Une pilule contre le cholestérol pourrait-elle réduire le risque d’infarctus ?

Image d'illustration. Coeur crise cardiaqueADN
Une récente étude met en lumière les effets prometteurs d’un médicament destiné à réduire le cholestérol, ouvrant la voie à une baisse significative du risque de crise cardiaque pour de nombreux patients concernés par ce problème de santé majeur.
Tl;dr
- Un nouveau médicament baisse fortement le cholestérol LDL.
- L’étude montre aussi une réduction du lipoprotéine(a).
- D’autres recherches restent nécessaires pour confirmer l’efficacité.
Cholestérol : un enjeu de santé publique toujours d’actualité
Au cœur de nos préoccupations cardiovasculaires, le cholestérol tient une place singulière. Présent naturellement dans l’organisme – le foie en fabrique la quantité suffisante pour nos besoins essentiels – il contribue à la construction des cellules, à la production d’hormones et au métabolisme de la vitamine D. Pourtant, lorsque ses taux deviennent excessifs dans le sang, notamment sous forme de LDL, ce que l’on surnomme le « mauvais cholestérol », il s’accumule dans les artères et augmente fortement le risque de maladies cardiaques.
À l’opposé, le HDL, dit « bon cholestérol », aide à évacuer l’excédent de cholestérol du système sanguin. Mais difficile d’agir uniquement via l’alimentation ou l’exercice physique, surtout lorsque des facteurs génétiques s’en mêlent ou quand les traitements existants atteignent leurs limites.
Un médicament innovant au banc d’essai
C’est dans ce contexte que des chercheurs australiens de l’Université Monash ont mené un essai clinique autour d’un nouveau comprimé quotidien : Obicetrapib. Plus de 2 500 volontaires, tous présentant un risque élevé de maladie cardiovasculaire ou un excès héréditaire de cholestérol, ont participé à cette étude inédite. Fait marquant : chacun suivait déjà une thérapie conventionnelle à dose maximale.
La méthodologie était rigoureuse : certains participants recevaient la molécule expérimentale, d’autres un placebo, tout en conservant leur traitement habituel. Après seulement trois mois, les chiffres sont tombés : une baisse moyenne de 32,6 % du taux de LDL et une diminution notable – 33,5 % – du lipoprotéine(a), protéine corrélée au risque cardiovasculaire mais difficile à maîtriser par les moyens traditionnels.

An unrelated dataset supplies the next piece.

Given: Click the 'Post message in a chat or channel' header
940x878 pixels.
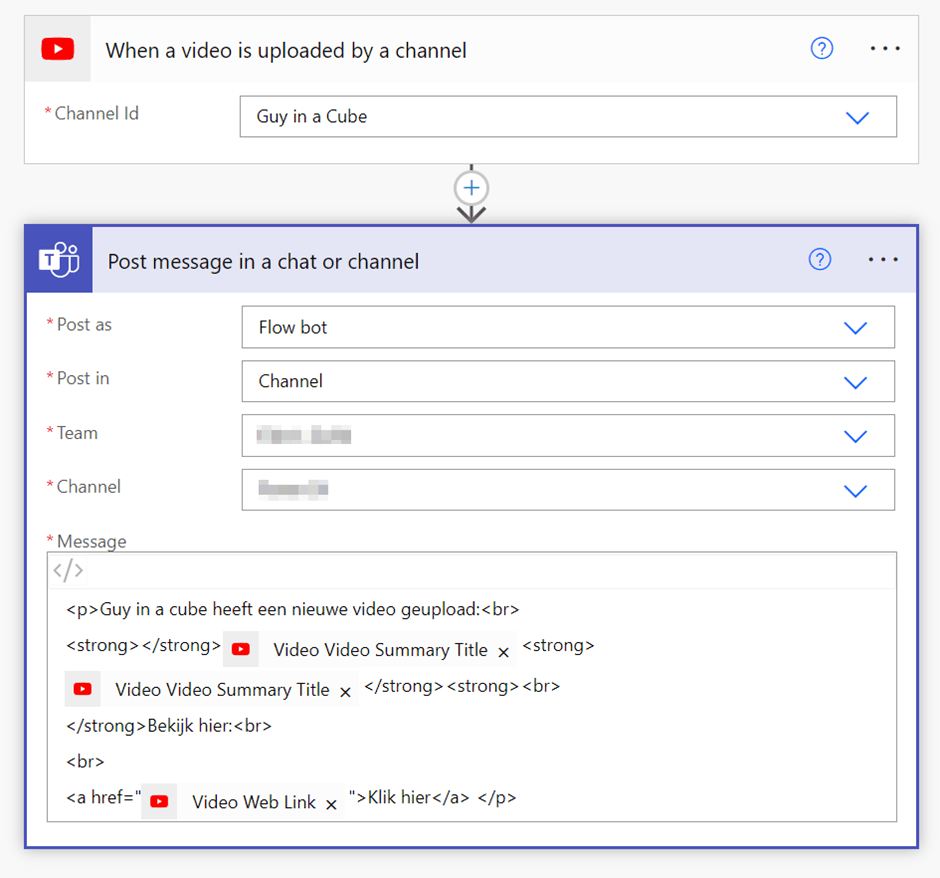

Résultats prometteurs… mais prudence requise
Selon le professeur Stephen Nicholls, directeur du Victorian Heart Institute, cette double efficacité laisse entrevoir « un espoir pour des patients en impasse thérapeutique ». Les effets secondaires se sont avérés rares et comparables entre groupes.
Pour autant, certaines zones d’ombre subsistent. Les auteurs reconnaissent que l’étude n’a pas inclus spécifiquement des sujets avec un taux élevé de lipoprotéine(a), ni suivi suffisamment longtemps pour observer un impact direct sur la survenue d’infarctus ou d’accidents vasculaires cérébraux. À ce stade, il reste donc nécessaire de :
- Poursuivre les recherches auprès de populations plus diversifiées ;
- Mieux cerner les effets réels sur la prévention des événements cardiaques.
Vers une nouvelle étape dans la lutte contre les maladies cardiovasculaires ?
Si la perspective est enthousiasmante – combler un manque là où les thérapies actuelles échouent –, seule une série d’études complémentaires pourra confirmer si cet espoir sera bel et bien tenu. Les spécialistes restent attentifs aux suites données à ces travaux publiés dans le New England Journal of Medicine, tout en rappelant qu’une gestion optimale du cholestérol demeure multifactorielle et complexe.